Pourquoi la finesse de la chaux aérienne est-elle importante dans la restauration du patrimoine ?

La restauration du patrimoine exige des matériaux compatibles avec les structures anciennes. La chaux aérienne fine s’adapte parfaitement aux maçonneries poreuses, car elle permet aux murs de respirer tout en consolidant les joints. Elle favorise la réversibilité des interventions, essentielle en conservation du bâti.
Ainsi, sa finesse n’est pas qu’un détail technique, mais une véritable garantie de respect du patrimoine.
Cette finesse dépend toutefois du processus de fabrication, que nous allons aborder maintenant.
Comment la granulométrie évolue-t-elle selon le mode de fabrication de la chaux ?
La granulométrie est influencée par :
- La température de cuisson du calcaire,
- Le temps d’extinction de la chaux vive,
- La durée de maturation pour les chaux en pâte.
Une cuisson douce et prolongée génère une chaux plus fine, tandis qu’une température trop élevée produit des grains grossiers et peu réactifs.
Ces paramètres conditionnent donc les usages adaptés, que nous détaillons ci-dessous.
Quels sont les usages les plus adaptés selon la granulométrie de la chaux aérienne ?
Une granulométrie fine est parfaite pour :
- Les badigeons et stucs décoratifs,
- Les enduits fins de finition,
- Les mortiers de rejointement légers.
Une granulométrie légèrement plus grossière est préférée pour :
- Les mortiers de montage,
- Les reprises structurelles ou les couches de base.

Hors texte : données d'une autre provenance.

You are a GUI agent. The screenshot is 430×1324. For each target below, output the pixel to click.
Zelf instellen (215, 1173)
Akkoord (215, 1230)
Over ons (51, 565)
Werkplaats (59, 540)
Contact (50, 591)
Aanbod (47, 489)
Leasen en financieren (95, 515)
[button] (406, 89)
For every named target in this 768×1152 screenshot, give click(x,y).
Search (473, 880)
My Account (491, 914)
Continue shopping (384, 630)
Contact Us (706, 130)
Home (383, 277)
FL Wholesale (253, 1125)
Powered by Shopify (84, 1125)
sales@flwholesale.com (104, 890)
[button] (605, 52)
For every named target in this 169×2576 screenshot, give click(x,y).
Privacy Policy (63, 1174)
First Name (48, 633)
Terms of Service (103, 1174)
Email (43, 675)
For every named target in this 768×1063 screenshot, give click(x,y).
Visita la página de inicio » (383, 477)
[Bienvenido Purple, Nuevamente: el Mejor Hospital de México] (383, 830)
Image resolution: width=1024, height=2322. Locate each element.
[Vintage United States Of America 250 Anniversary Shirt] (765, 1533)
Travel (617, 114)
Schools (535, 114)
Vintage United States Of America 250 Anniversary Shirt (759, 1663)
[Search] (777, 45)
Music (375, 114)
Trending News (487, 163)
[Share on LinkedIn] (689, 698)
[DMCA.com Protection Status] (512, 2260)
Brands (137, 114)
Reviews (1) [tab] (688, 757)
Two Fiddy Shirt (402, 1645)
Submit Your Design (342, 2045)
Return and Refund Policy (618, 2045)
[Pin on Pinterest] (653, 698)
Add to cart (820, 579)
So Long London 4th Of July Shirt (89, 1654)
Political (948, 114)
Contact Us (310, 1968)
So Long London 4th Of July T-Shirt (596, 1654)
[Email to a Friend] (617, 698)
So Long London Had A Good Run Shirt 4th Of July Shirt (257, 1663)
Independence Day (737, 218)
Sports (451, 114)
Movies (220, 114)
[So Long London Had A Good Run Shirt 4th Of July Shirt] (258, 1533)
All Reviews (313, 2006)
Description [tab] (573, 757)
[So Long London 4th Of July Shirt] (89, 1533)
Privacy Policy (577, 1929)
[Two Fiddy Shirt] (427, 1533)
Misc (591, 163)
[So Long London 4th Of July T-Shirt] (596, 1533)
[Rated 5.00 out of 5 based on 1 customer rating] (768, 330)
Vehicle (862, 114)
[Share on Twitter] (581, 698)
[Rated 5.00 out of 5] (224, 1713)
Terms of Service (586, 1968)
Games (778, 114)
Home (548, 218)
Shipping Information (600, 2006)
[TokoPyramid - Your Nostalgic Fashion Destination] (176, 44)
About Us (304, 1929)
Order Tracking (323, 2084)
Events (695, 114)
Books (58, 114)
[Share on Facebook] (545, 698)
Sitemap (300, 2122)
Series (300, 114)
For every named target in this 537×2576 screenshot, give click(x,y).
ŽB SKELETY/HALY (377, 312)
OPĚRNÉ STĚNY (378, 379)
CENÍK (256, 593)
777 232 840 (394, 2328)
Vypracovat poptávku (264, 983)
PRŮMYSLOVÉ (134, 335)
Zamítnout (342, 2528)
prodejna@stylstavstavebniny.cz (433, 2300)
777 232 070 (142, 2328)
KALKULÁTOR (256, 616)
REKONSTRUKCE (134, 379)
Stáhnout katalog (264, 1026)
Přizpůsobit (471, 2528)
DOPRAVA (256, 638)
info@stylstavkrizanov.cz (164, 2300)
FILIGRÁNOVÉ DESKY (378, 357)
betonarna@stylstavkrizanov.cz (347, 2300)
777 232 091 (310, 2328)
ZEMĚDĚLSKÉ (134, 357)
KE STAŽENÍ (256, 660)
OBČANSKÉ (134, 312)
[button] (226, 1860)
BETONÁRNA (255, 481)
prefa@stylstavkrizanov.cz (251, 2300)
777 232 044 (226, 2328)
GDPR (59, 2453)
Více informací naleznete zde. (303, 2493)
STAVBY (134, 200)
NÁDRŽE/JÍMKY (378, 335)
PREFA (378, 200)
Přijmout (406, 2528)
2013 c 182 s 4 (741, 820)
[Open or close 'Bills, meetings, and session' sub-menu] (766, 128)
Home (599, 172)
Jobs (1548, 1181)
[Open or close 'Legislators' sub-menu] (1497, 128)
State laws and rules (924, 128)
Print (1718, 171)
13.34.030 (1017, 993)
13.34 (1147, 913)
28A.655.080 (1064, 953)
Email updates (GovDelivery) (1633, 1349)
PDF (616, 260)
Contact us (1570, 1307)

Mais pour conserver ces propriétés, encore faut-il savoir la stocker correctement.
Comment stocker la chaux aérienne sans altérer sa finesse ?
La chaux doit être stockée dans des contenants étanches à l’air et à l’humidité. Pour la poudre, des sacs multicouches ou des silos hermétiques sont indispensables. La pâte, elle, doit rester immergée sous une couche d’eau pour éviter la carbonatation prématurée.
Un mauvais stockage entraîne un durcissement progressif, une perte de réactivité et donc une altération de la granulométrie active.
Cela nous amène naturellement aux avantages et inconvénients d’une granulométrie très fine.
Quels sont les avantages et inconvénients d’une granulométrie très fine ?
Les avantages :
- Adhérence exceptionnelle aux supports,
- Texture lisse et homogène,
- Excellente respirabilité,
- Finition lumineuse et naturelle.
Les inconvénients :
- Temps de prise plus long,
- Moindre résistance mécanique,
- Sensibilité accrue à l’humidité avant carbonatation.
Ces nuances démontrent qu’il faut adapter la granulométrie à l’usage, sans chercher la finesse absolue, mais l’équilibre.
Conclusion
En résumé, la granulométrie de la chaux aérienne est un paramètre fondamental qui détermine sa finesse, sa plasticité et sa compatibilité avec les supports anciens. Mesurée en microns, elle influence directement la texture, la respiration et la durabilité des enduits.
Plus la chaux est fine, plus elle s’inscrit dans la logique des restaurations respectueuses et des finitions naturelles. Toutefois, chaque usage demande un dosage subtil entre finesse, résistance et cohésion — un équilibre que seuls la connaissance et l’expérience permettent d’atteindre.